O cálculo é feito pelo Ibama, para definição do valor da compensação ambiental. O grau de impacto foi calculado em 0,5%, numa escala de 0 a 0,5% –o maior valor, portanto.
Já no caso da perfuração no bloco FZA-4, o índice ficou em 0,28%, embora componentes usados no cálculo tenham atingido valores máximos, como a magnitude dos potenciais impactos.
Para o projeto que a Petrobras e o governo querem explorar, o Ibama definiu que a compensação ambiental a ser paga é de R$ 4,3 milhões. O valor é definido com a multiplicação do grau de impacto pelo valor de referência do empreendimento, informado pela estatal –R$ 859,6 milhões.
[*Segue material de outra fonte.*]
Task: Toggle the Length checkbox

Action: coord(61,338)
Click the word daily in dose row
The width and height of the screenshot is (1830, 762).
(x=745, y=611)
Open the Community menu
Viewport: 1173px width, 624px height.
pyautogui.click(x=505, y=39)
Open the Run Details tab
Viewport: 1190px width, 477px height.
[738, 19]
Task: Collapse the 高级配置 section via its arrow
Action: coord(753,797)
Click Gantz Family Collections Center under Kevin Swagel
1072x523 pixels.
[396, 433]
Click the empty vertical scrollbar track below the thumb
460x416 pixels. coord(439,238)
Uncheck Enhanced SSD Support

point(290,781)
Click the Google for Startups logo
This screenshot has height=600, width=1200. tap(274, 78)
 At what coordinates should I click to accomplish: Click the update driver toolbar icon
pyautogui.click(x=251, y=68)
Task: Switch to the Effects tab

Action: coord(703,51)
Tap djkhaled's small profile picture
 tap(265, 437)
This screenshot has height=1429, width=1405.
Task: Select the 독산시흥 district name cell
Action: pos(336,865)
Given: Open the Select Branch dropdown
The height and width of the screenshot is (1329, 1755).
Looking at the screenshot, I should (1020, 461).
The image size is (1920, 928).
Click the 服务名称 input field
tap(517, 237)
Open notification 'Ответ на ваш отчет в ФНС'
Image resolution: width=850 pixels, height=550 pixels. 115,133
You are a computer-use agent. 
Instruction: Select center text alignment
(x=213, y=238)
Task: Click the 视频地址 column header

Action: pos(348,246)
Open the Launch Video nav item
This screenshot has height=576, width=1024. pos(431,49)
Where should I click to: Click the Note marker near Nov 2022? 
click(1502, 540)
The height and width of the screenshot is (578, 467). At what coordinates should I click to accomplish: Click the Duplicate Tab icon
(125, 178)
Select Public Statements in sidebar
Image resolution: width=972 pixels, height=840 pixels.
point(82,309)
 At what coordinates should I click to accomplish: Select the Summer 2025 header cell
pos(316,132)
A compensação obrigatória para o atual projeto na bacia Foz do Amazonas é bem superior à do projeto anterior, cujo pagamento a Petrobras buscou evitar.
O processo referente à primeira compensação foi aberto em agosto de 2014. Em novembro, a Petrobras enviou ofício ao presidente do Ibama para dizer que a compensação, listada como uma condição na licença de operação, não era “cabível”.
“A compensação ambiental incide apenas sobre a implantação de empreendimentos de significativo impacto ambiental não mitigável, excluindo-se quaisquer atividades relativas à pesquisa exploratória”, argumentou a Petrobras no ofício.
A área jurídica, a diretoria de licenciamento e a presidência do Ibama consideraram adequada a cobrança da compensação. Houve novas manifestações da Petrobras ao órgão ambiental, na mesma linha, em janeiro de 2016 e em agosto de 2017.
Em junho de 2019, foi elaborada uma minuta do termo de compromisso para o pagamento da compensação ambiental, assim como um cronograma para quitação do débito em 30 dias. Em outubro daquele ano, a Petrobras pediu ao ICMBio a suspensão da tramitação do processo, em razão de “limitações na tramitação interna”.
Em 2021, houve duas novas manifestações da estatal, uma com pedido de suspensão de prazos e outra com discordância sobre o critério utilizado para a atualização monetária da compensação ambiental.
O ICMBio afirmou que comunicaria o Ibama, naquele ano, sobre a demora do pagamento, para que procedimentos legais fossem adotados em relação à Petrobras. O Parque Nacional do Cabo Orange seguiu sem o dinheiro pelos dois anos seguintes.